Depuis le 1er juillet 2017, la délivrance de certains titres d’occupation du domaine public est soumise à une procédure de sélection préalable entre les candidats potentiels lorsque leur octroi a pour effet de permettre l’exercice d’une activité économique sur le domaine. Il s’agit d’une mesure phare de l’ordonnance relative à la propriété des personnes publiques publiée en avril dernier (lire notre article ci-dessous). Conséquence attendue de la loi Sapin 2, le texte met au diapason le droit domanial avec les évolutions récentes de la jurisprudence issue de l’arrêt du 14 juillet 2016 de la Cour de justice de l’Union européenne dit "Promoimpresa SRL".
Garantir une plus grande transparence dans l’attribution des titres domaniaux, l’objectif est louable. Mais les zones d’ombre du texte et les nombreuses exceptions au principe de mise en concurrence posé au nouvel article L. 2122-1-1 du code général de la propriété des personnes publiques laissaient présager une vague de contentieux. Les forains viennent d’ouvrir le bal à l’appel du célèbre Marcel Campion, gérant de la grande roue place de la Concorde, connu pour ses bras de fer avec la mairie de Paris.
En marge de la mobilisation contre la réforme du code du travail, plusieurs centaines de camions de forains perturbaient ainsi mardi la circulation à Paris et aux abords d'autres villes de France, pour protester contre une ordonnance qui, selon Marcel Campion, "signe la mort du métier" en imposant aux municipalités "des appels d’offres complexes pour installer le moindre manège".
"Notre métier a une spécificité d'occupation du domaine public bien établie depuis des décennies", explique à l'AFP Christian Lentz, du syndicat associatif pour le maintien et la sauvegarde de la fête foraine (Samseff), partie prenante de l'intersyndicale à l'origine du mouvement. "Nos emplacements sont reconduits tous les ans, j'ai repris la place de mon père qui avait repris la place du sien, j'espère que mon fils bénéficiera des miens... C'est comme ça, c'est une tradition, c'est nos us et coutumes", développe-t-il.

Valorisation du domaine public

Il s'agit, par là-même, "d'assurer la meilleure valorisation du domaine mais également de permettre un égal traitement entre les opérateurs économiques intéressés",  justifie le rapport de présentation de l’ordonnance. A titre d’illustration, le recours par la ville de Paris à des procédures de publicité et de mise en concurrence, sous la forme d’appels à projets, a contribué à la forte progression des recettes domaniales de la ville : entre 2010 et 2014, les recettes d’utilisation du domaine et les redevances tirées des concessions ont augmenté de 15% passant de 241 millions d’euros à 278 millions d’euros. Ces mesures de publicité mettent en effet la collectivité en mesure de déterminer la rentabilité économique des projets et d’optimiser ainsi le montant de la redevance obtenue. A contrario, ces nouvelles contraintes apparaissent comme une restriction à la liberté des élus gestionnaires domaniaux.
Ce formalisme supplémentaire, qui acte un alignement avec le régime des marchés publics, comporte également un risque de confusion juridique. D’autant que certaines notions n’ont pas été précisées par l'ordonnance. Que faut-il entendre par exemple par l’exercice d’une "exploitation économique" sur le domaine conditionnant le recours à la mise en concurrence? Le texte préserve en outre une grande souplesse concernant la procédure de sélection préalable des candidats  "librement" organisée par l’autorité compétente là encore en s’inspirant des règles de la commande publique. Seuls les grands principes en sont fixés : présenter "toutes les garanties d'impartialité et de transparence" et comporter "des mesures de publicité permettant aux candidats potentiels de se manifester". Au fil des contentieux prévisibles, les juridictions administratives seront nécessairement conduites à préciser la portée du texte et de ses multiples aménagements.

Données:
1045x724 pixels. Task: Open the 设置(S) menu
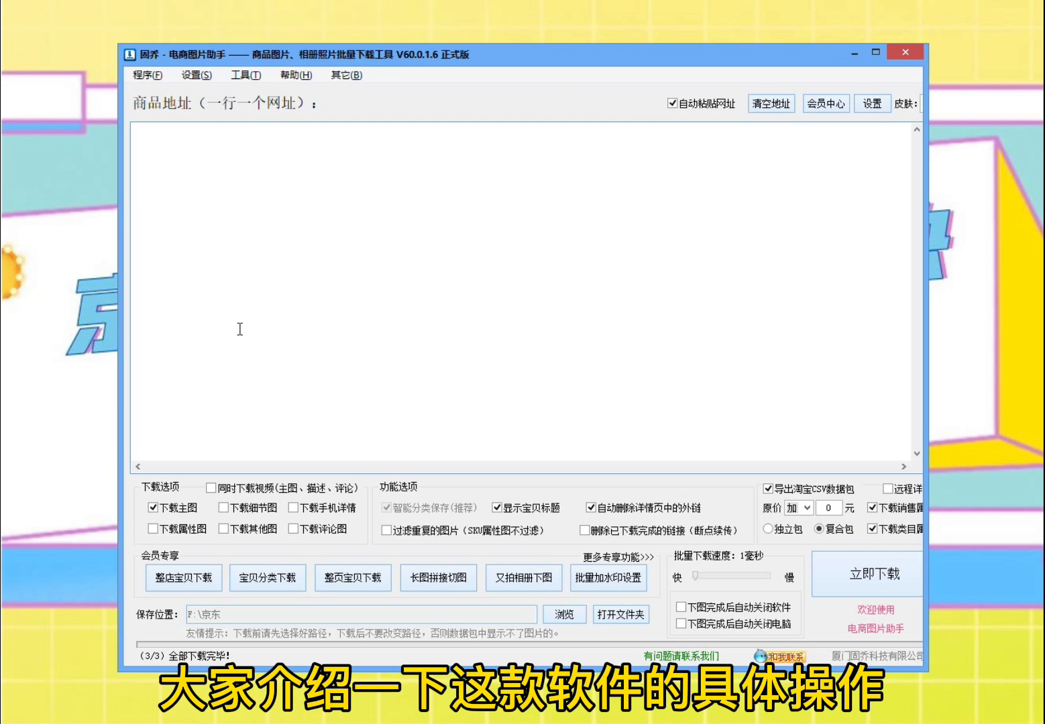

Consignes de l'exercice:
1. Veuillez indiquer, d'après le texte à lire, de quel pourcentage les recettes domaniales de la ville de Paris ont augmenté entre 2010 et 2014.
2. Relevez toutes les années écrites en chiffres dans le texte à lire, dans leur ordre de première apparition.
3. Recopiez le passage du texte à lire qui va de « Garantir une plus » à « mairie de Paris. ».
Ces données proviennent d'une autre source que le texte à lire.

Exercices corrigés:
1. Elles ont augmenté de 15 %, passant de 241 millions d'euros à 278 millions d'euros.

2. 2017, 2016, 2010, 2014

3.
Garantir une plus grande transparence dans l’attribution des titres domaniaux, l’objectif est louable. Mais les zones d’ombre du texte et les nombreuses exceptions au principe de mise en concurrence posé au nouvel article L. 2122-1-1 du code général de la propriété des personnes publiques laissaient présager une vague de contentieux. Les forains viennent d’ouvrir le bal à l’appel du célèbre Marcel Campion, gérant de la grande roue place de la Concorde, connu pour ses bras de fer avec la mairie de Paris.